Solid waste collection is one of the most prolific examples of a privatized government service. According to the Michigan State Chamber of Commerce, 71% of local governments in Michigan have privatized this service. According to the 1988 ICMA survey of 4870 cities and counties (40.2% of cities and 23.0% of counties responding) 36% had contracts for residential solid waste collection and 38% had contracts for commercial solid waste collection. Thirteen percent of governments responding franchised residential solid waste collection and 20% franchised commercial. [9]

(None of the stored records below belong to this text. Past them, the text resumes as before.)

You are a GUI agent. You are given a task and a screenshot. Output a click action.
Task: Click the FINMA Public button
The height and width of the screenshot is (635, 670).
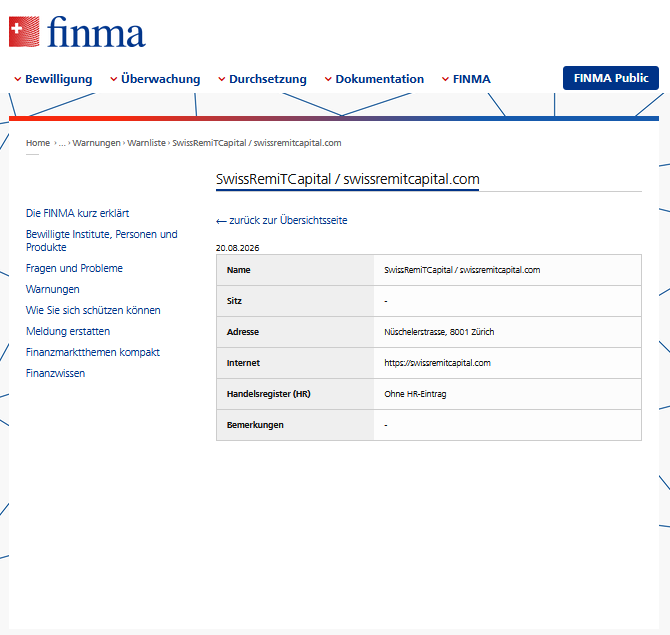611,78
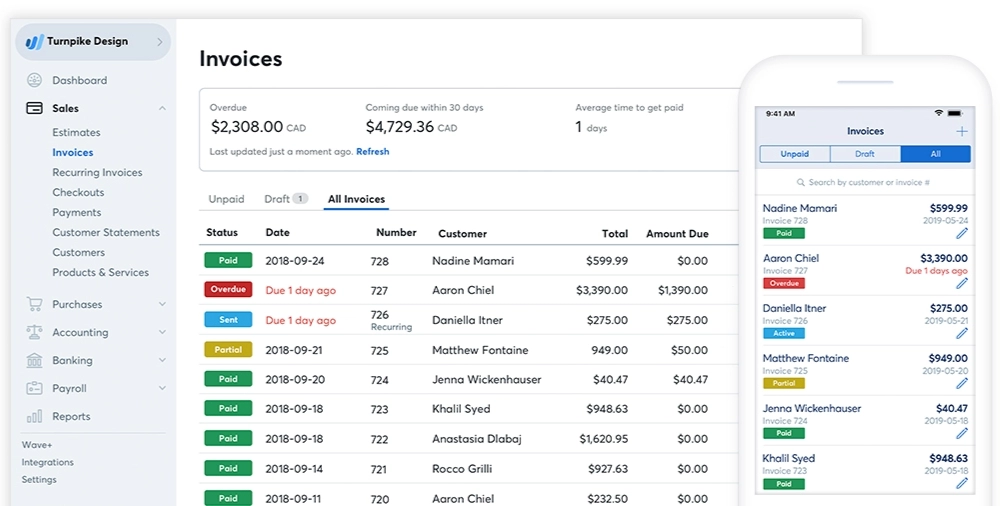
Task: Click the Accounting scales icon
Action: click(x=34, y=332)
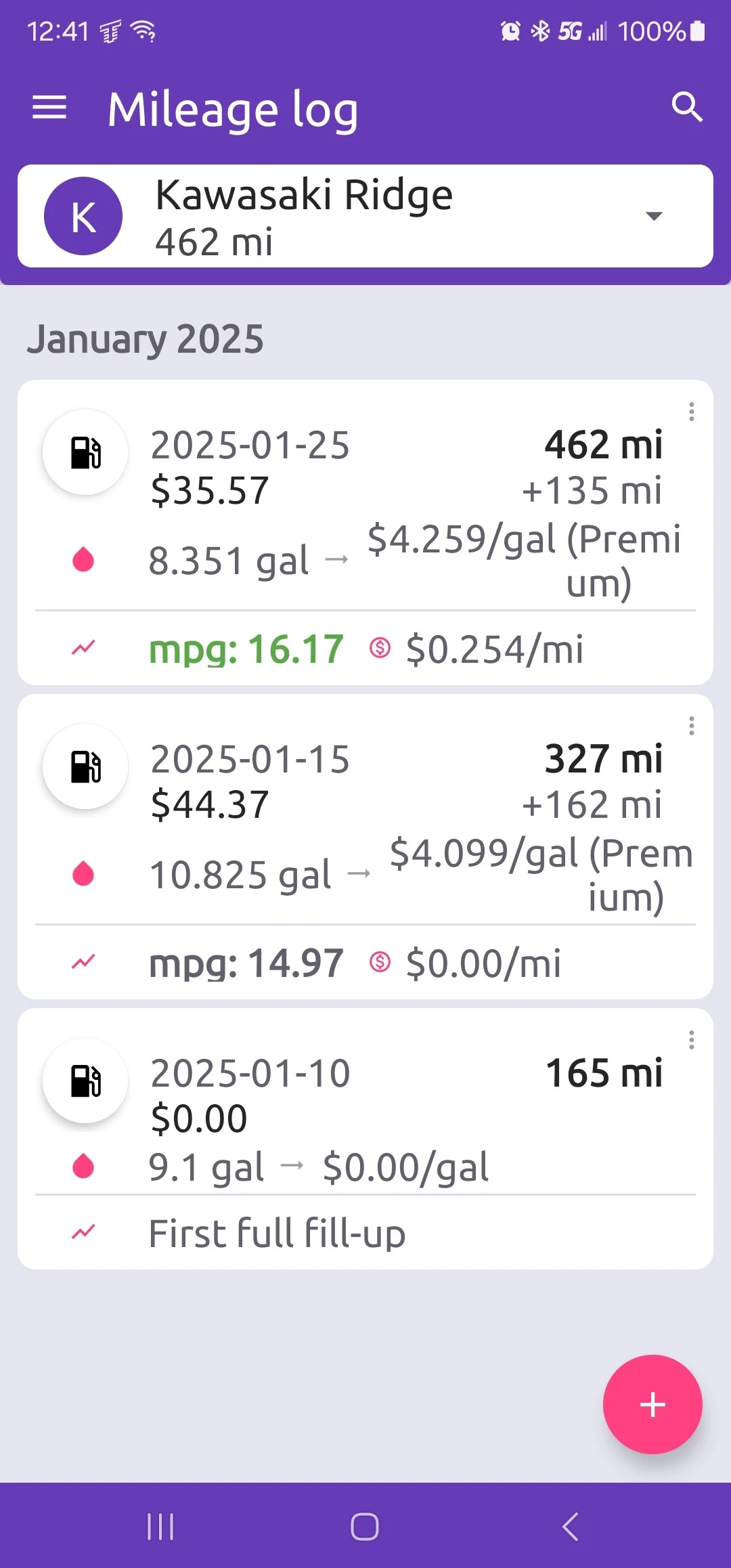Image resolution: width=731 pixels, height=1568 pixels.
Task: Expand the Kawasaki Ridge vehicle dropdown arrow
Action: tap(653, 216)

The success of privatization in the solid waste industry is mainly the result of the following reasons cited by James Bennet and Manuel Johnson: "...in contrast to firms that are regulated or limited to a given service area or route, private garbage firms may adjust to their most efficient size of operation...[and]...trash collection in the private sector should be fiercely competitive and pressures for cost minimization especially intense; large amounts of capital equipment are not required, nor are there any other real economic barriers to entry." [10]
In their survey of Washington, D.C. suburbs, Bennet and Johnson discovered that 29 private firms – at least five servicing any one specific neighborhood – collected garbage at twice the frequency – two times per week – and at roughly two-thirds the cost of public collection ($85.76/month versus $126.80/month). [11]
The Ann Arbor/Ypsilanti Area Yellow Pages list 29 firms providing "rubbish and garbage removal" to residents and businesses in Ann Arbor and its surrounding regions. According to a survey sponsored by the City of Ann Arbor, approximately 44 percent of Ann Arbor's commercial sector already hires the private sector to collect all or part of its refuse on top of paying the 2.63 mills in solid waste property taxes levied to all city businesses and residents for municipal collection. [12] Fifteen percent of the businesses that do not receive any city service report that they "require service more often than [the] City can provide." Fifteen percent reported they were not aware that City service was available. Only two percent cited poor City service in the past as the reason for disposing of trash entirely through a private refuse collector.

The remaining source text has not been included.